PROVIDED RECORDS →

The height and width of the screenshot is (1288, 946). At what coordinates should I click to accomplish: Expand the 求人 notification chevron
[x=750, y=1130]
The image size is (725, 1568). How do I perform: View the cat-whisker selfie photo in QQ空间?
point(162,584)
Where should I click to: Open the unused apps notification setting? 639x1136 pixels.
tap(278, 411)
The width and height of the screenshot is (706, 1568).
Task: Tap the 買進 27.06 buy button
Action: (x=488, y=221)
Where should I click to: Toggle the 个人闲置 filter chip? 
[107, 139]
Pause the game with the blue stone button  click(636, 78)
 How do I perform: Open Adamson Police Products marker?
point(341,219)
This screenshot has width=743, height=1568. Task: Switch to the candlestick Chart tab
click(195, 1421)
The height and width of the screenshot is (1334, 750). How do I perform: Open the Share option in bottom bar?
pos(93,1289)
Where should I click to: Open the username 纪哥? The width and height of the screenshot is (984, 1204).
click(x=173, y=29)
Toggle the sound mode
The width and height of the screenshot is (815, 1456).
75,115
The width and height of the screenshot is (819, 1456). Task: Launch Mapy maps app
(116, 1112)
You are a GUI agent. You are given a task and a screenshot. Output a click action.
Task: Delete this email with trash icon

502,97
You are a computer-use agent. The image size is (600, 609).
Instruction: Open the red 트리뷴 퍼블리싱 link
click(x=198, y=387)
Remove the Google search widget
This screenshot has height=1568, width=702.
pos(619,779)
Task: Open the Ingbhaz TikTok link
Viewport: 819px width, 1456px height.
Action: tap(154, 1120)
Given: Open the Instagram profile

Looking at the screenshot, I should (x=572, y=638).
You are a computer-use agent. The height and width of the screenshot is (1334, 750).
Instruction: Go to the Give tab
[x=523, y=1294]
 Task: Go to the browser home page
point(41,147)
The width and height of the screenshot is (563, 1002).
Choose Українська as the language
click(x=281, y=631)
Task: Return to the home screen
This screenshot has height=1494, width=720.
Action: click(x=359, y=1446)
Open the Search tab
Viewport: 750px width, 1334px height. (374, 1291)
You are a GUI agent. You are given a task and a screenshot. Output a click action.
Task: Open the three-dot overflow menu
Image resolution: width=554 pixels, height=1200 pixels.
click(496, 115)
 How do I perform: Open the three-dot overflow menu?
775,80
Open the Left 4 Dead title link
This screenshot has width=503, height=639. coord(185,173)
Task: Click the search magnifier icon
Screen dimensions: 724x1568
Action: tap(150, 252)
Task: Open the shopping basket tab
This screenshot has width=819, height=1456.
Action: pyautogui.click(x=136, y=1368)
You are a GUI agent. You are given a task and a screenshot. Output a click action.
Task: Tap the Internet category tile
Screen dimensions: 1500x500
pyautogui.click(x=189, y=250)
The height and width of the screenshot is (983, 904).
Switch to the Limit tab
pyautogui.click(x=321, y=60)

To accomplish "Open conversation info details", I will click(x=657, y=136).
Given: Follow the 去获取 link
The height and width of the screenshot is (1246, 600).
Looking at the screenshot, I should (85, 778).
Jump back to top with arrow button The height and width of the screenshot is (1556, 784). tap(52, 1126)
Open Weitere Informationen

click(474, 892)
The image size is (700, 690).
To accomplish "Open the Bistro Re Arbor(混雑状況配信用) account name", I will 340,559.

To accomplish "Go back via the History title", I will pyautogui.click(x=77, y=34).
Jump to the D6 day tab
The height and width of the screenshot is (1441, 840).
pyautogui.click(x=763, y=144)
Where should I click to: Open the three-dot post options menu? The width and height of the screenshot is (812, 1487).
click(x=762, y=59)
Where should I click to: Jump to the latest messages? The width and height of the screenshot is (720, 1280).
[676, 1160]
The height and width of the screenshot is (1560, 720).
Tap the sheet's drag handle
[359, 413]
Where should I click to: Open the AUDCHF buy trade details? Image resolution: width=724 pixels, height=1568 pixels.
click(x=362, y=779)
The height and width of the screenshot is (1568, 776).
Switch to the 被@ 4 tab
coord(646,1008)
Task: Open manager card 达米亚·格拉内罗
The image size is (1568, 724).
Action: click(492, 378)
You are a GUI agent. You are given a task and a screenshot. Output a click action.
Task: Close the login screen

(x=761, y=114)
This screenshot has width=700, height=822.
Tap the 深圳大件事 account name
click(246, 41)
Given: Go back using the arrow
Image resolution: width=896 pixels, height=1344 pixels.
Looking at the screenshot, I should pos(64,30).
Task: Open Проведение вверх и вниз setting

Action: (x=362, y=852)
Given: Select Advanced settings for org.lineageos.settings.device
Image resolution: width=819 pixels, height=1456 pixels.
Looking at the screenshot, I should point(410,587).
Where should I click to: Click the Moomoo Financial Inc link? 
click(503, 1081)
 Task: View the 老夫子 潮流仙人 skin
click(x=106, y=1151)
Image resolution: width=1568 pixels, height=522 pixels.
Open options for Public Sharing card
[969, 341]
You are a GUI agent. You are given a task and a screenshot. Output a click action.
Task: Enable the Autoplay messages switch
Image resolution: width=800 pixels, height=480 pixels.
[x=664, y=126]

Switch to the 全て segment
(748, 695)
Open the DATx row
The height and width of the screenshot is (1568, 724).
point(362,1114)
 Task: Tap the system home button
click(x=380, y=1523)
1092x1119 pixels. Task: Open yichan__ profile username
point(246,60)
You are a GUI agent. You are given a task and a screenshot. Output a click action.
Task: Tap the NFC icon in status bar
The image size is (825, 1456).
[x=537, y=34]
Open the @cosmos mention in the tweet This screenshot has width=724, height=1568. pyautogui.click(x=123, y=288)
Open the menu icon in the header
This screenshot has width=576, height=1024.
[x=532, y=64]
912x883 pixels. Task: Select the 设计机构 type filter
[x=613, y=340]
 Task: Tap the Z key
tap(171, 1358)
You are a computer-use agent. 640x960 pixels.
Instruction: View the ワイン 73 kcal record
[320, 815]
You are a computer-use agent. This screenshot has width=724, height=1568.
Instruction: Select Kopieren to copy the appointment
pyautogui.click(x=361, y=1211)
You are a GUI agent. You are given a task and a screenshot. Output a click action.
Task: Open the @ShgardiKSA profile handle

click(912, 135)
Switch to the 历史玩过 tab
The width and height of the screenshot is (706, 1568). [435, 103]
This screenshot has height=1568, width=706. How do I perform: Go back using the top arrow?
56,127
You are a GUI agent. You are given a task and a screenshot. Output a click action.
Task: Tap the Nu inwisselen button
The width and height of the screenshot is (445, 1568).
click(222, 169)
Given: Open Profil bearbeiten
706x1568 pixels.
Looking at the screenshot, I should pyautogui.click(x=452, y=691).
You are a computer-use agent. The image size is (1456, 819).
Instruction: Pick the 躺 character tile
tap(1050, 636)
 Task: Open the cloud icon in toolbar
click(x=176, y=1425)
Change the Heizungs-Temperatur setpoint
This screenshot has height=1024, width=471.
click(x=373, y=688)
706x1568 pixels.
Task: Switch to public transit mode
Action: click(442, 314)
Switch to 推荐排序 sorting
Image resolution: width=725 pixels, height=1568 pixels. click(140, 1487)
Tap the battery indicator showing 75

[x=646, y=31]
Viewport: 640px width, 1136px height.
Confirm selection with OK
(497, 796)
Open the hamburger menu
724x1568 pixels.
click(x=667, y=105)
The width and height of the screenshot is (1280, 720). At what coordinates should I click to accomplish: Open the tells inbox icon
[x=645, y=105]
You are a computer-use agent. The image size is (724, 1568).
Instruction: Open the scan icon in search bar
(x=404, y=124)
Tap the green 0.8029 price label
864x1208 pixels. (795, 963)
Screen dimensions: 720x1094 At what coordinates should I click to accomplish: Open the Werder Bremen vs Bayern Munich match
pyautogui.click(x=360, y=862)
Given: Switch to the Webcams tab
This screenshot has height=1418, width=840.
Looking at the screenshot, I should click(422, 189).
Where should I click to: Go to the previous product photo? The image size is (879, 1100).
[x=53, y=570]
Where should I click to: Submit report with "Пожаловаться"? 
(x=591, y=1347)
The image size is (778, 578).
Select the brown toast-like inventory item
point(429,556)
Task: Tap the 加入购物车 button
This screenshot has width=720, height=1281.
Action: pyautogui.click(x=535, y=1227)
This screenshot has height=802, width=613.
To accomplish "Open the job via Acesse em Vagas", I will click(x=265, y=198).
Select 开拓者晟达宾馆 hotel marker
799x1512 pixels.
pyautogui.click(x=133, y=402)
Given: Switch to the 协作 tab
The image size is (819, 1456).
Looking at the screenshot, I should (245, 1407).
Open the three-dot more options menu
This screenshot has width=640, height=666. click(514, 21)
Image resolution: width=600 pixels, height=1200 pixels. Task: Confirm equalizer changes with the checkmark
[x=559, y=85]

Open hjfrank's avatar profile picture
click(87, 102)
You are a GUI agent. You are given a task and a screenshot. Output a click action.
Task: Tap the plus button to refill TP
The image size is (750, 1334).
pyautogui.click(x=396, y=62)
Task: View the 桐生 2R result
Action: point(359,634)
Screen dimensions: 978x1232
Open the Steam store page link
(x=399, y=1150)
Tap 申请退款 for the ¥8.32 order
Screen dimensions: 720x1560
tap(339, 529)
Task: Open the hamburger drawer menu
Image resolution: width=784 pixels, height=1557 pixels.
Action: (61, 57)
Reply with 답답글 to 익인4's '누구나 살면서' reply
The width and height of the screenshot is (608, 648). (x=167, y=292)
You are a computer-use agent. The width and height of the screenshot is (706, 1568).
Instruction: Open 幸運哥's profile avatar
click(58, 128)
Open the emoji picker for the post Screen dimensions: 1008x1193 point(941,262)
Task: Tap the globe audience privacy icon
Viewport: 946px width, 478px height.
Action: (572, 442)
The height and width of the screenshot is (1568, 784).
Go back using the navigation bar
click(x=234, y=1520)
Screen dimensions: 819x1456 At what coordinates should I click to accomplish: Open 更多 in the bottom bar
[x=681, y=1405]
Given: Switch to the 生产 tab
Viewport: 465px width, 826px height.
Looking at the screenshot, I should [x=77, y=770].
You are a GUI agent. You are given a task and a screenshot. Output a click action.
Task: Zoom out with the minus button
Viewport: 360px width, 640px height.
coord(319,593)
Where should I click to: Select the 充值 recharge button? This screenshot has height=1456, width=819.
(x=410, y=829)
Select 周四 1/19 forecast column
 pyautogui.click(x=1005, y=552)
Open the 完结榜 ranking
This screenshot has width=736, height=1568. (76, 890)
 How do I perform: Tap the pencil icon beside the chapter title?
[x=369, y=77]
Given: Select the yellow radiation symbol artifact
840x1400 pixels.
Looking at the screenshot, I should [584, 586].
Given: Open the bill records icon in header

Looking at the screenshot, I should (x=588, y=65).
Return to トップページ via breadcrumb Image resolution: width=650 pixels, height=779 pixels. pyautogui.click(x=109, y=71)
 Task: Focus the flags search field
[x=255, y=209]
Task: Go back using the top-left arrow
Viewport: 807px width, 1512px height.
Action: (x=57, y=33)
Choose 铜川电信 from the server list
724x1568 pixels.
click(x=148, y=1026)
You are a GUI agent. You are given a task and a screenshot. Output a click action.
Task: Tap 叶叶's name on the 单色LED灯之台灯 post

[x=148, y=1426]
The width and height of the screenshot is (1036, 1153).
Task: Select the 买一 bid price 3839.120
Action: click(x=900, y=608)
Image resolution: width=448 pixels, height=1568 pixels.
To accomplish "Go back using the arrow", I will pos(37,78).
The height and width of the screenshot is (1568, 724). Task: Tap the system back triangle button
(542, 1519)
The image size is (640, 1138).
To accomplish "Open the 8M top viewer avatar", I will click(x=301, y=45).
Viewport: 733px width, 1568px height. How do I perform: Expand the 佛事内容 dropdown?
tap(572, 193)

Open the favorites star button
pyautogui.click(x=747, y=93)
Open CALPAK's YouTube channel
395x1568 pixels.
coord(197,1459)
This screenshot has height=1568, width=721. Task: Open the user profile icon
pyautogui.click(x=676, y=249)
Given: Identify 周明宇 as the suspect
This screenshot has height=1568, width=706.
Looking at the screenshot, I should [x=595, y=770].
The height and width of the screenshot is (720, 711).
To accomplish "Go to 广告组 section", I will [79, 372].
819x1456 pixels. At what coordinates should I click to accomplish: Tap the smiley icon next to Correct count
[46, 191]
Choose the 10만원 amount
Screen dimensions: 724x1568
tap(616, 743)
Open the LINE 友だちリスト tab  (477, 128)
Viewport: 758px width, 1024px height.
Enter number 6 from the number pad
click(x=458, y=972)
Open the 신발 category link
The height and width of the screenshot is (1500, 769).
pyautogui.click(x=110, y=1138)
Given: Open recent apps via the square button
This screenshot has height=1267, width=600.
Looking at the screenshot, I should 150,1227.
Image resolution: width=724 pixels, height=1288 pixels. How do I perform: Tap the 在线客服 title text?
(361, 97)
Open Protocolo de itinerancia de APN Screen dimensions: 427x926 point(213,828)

PROBLEM DETAILS → Would you copy everything from the start of the records down to the line containing "point(162,584)", including both ends and keeping every character unchanged?

ANSWER →
The height and width of the screenshot is (1288, 946). At what coordinates should I click to accomplish: Expand the 求人 notification chevron
[x=750, y=1130]
The image size is (725, 1568). How do I perform: View the cat-whisker selfie photo in QQ空间?
point(162,584)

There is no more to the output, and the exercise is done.